Allen students speak out for gun reform


Parker Primrose, Sports editor

Allen High School students organized a rally calling for gun reform on April 20 at the Allen High School track stadium as a response to the shooting at Parkland High School on Feb. 14 and other mass shootings across the country. The event was attended by more than 50 students.

“What drove us to lead this event was we all wanted to work toward gun reform and have students get together,” senior Izzah Zaheer, who helped organize the event, said. “I care about [gun control] because I want to be safe in school. I understand why people have the right to bear arms, I think it’s an important right and it’s crucial to American democracy, but there needs to be limits on it. The Second Amendment was written in the 1700s, and a lot has changed since then, and I think we need to change with that.”

The event featured chants, a moment of silence for the victims of the Parkland shooting, and the sharing of information about local representatives and their respective affiliations with the National Rifle Association.

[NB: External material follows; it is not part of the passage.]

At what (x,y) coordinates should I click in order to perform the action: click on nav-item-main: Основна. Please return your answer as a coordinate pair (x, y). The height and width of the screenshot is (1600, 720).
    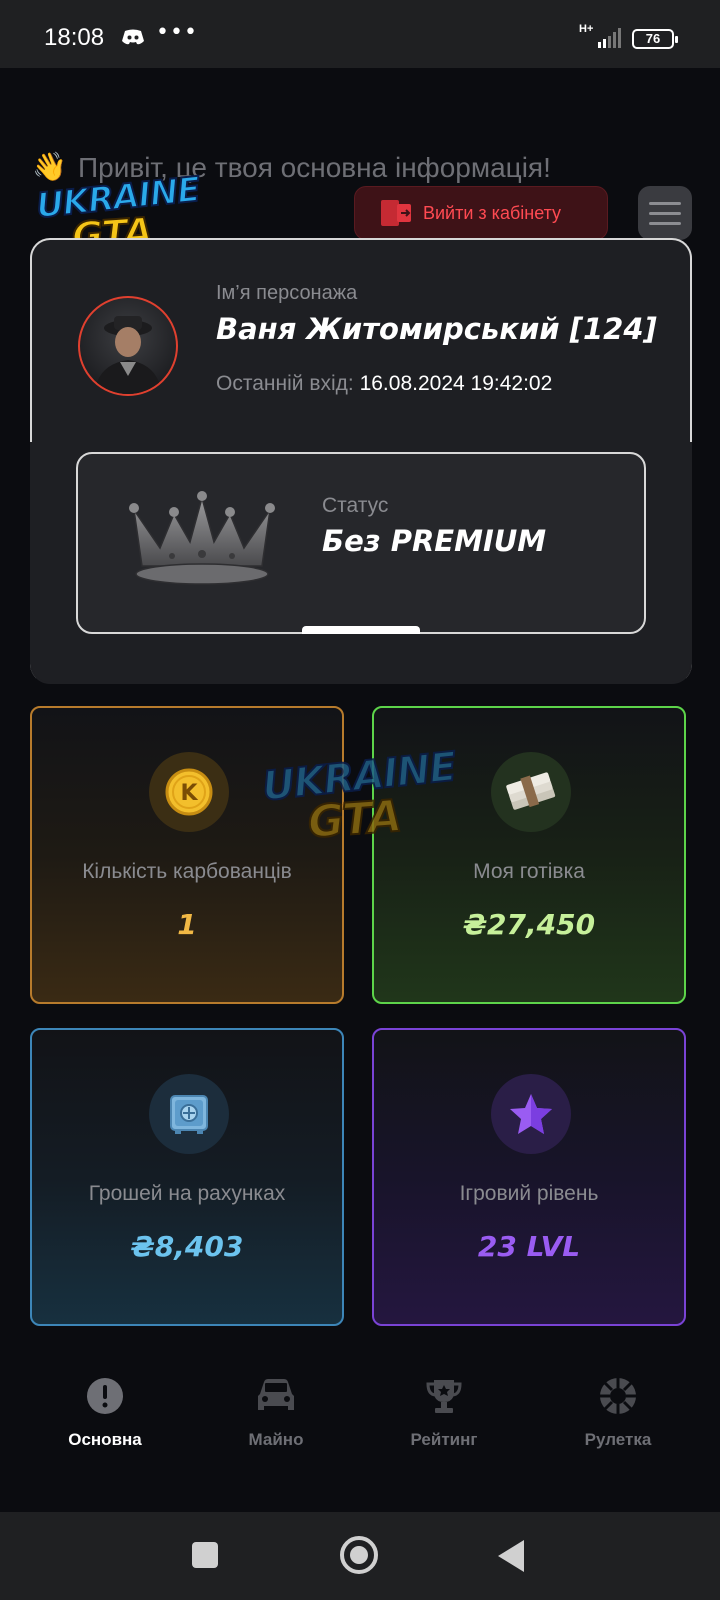
    Looking at the image, I should click on (105, 1412).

“After writing our letters to our state representatives, I found out about another school shooting that happened in Florida, and that was just kind of the tipping point for me,” senior Tyra Wilson, an attendee of the event, said. “You just never know, and that’s a frightening thing. We should be able to know in America in 2018. We should know that our safety is guaranteed in our schools.”

Also making their presence felt during the rally were a group of students who disagreed with what was being shared about gun control, as sophomore Eric Walters felt it was akin to brainwashing.

“I just think it’s not right that they have a whole protest without anything from the other side,” Walters said. “It’s biased, it makes it pointless. If the government should have it, why shouldn’t we?”

Some attendees of the rally, such as sophomore Daniel Crawford, were not advocating for a specific side, instead hoping to learn more about the gun control issue and what people believe.

“I was really just looking forward to coming here and having a conversation with the people who organized it,” Crawford said. “I wouldn’t consider myself exactly on their side per se, really I was just in the mood for some civil discourse. I think they’re very well-intentioned, sometimes not exactly in agreement with what I think, but just in general, I have a pretty good opinion of them.”

On the same day, walk outs occurred across the country in remembrance of the shooting at Columbine High School that took place 19 years ago, in which 15 students were killed. National debate has taken place over whether or not the walkouts have a true impact, but Allen students like Wilson feel that it marks the beginning of something greater.

“It’s a marathon, not a sprint, as cliche as that is,” Wilson said. “Just the fact that this amount of people showed up today, it’s one more step forward. Even though a majority of the school can’t vote yet, we’re thinking about it in advance, we’re firming up our beliefs with research, and it just gives me hope for the next generation.”